Treatment recommendations were derived from those for ankylosing spondylitis (AS). Traditional nonbiologic DMARDs have not proved to be effective in axial manifestations of AS. By extrapolation, the agents are considered inadequate for axial disease in PsA. For patients with mild-to-moderate disease, GRAPPA recommends NSAIDs, physiotherapy, analgesia, and injection of the sacroiliac joint. In AS, infliximab, adalimumab and etanercept have demonstrated efficacy; the group consensus was that they would be similarly effective in axial PsA. In fact, data supporting that consensus emerged from a study reported at the ACR meeting, demonstrating activity in patients with PsA treated with the investigational TNF-a inhibitor golimumab.

Enthesitis poses a diagnostic challenge, and GRAPPA cites three approaches to diagnosis: clinical examination, power Doppler ultrasound and MRI. Several assessment instruments have been proposed, but none has won widespread support.

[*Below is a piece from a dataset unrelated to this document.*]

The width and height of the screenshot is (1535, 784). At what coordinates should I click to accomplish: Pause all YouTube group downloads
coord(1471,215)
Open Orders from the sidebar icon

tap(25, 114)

A visual analogue pain scale offers another option. Mild disease can be managed with NSAIDs, physical therapy and corticosteroids. The group recommends conventional DMARDs for moderately severe enthesitis and TNF-a inhibitors for severe enthesitis. Only the TNF-a recommendation is backed by A-level evidence.

Cutaneous Manifestations and Nail Disease

Patients with mild psoriasis usually are candidates for topical therapy. GRAPPA defines mild disease as generally asymptomatic; minimal impact on QOL; amenable and responsive to localized therapy; <5% for plaque psoriasis; and no incapacity and/or disability. Patients with moderate or severe disease are candidates for additional therapy or a switch to systemic agents.

GRAPPA cited high-level evidence for multiple agents that can be used in patients with moderate or severe skin disease. These include methotrexate, cyclosporine, fumaric acid esters, efalizumab, infliximab and the other approved TNF-a inhibitors. Second- and third-line therapies with A-level support include acitretin, alefacept, sulfasalazine and leflunomide. Hydroxyurea and mycophenolate mofetil have only level C support (extrapolation from other sources of evidence).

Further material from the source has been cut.